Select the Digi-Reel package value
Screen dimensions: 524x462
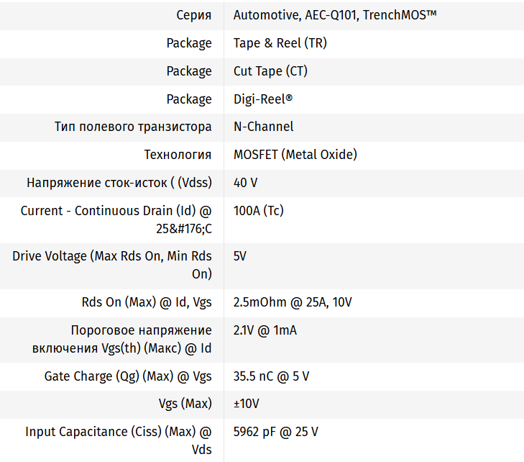(x=262, y=99)
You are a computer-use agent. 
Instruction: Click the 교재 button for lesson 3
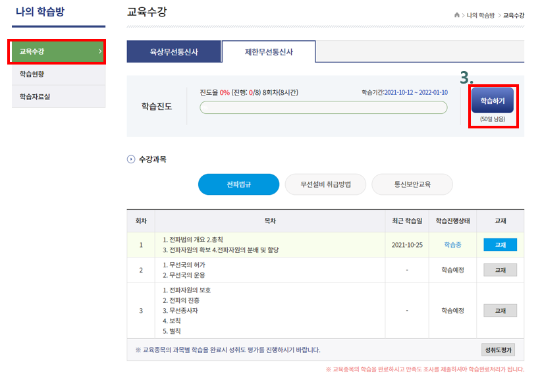click(x=500, y=310)
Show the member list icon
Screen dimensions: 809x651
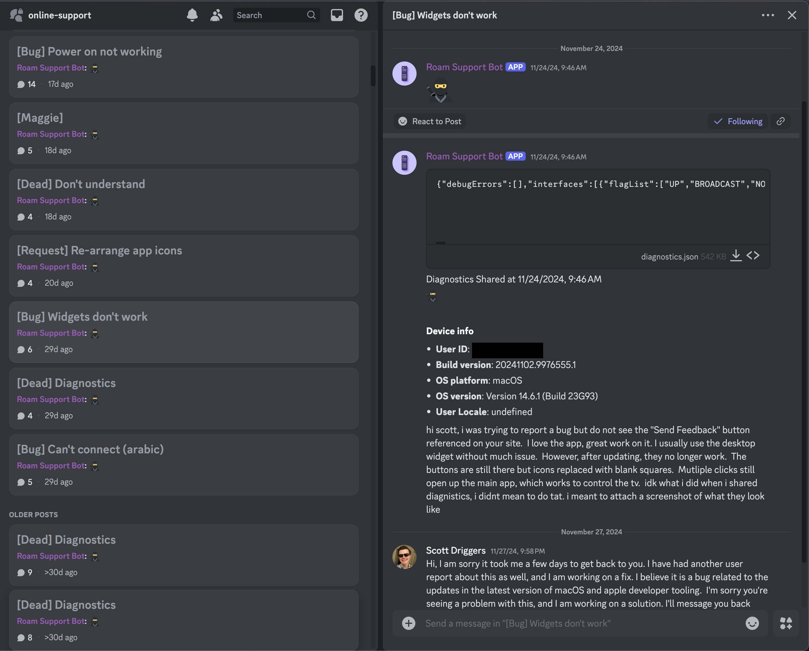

# Instructions to follow:
Reproduce the lines above exactly, please, but not the pictures in them.

# Solution for this exercise:
Select the Digi-Reel package value
Screen dimensions: 524x462
(x=262, y=99)
You are a computer-use agent. 
Instruction: Click the 교재 button for lesson 3
click(x=500, y=310)
Show the member list icon
Screen dimensions: 809x651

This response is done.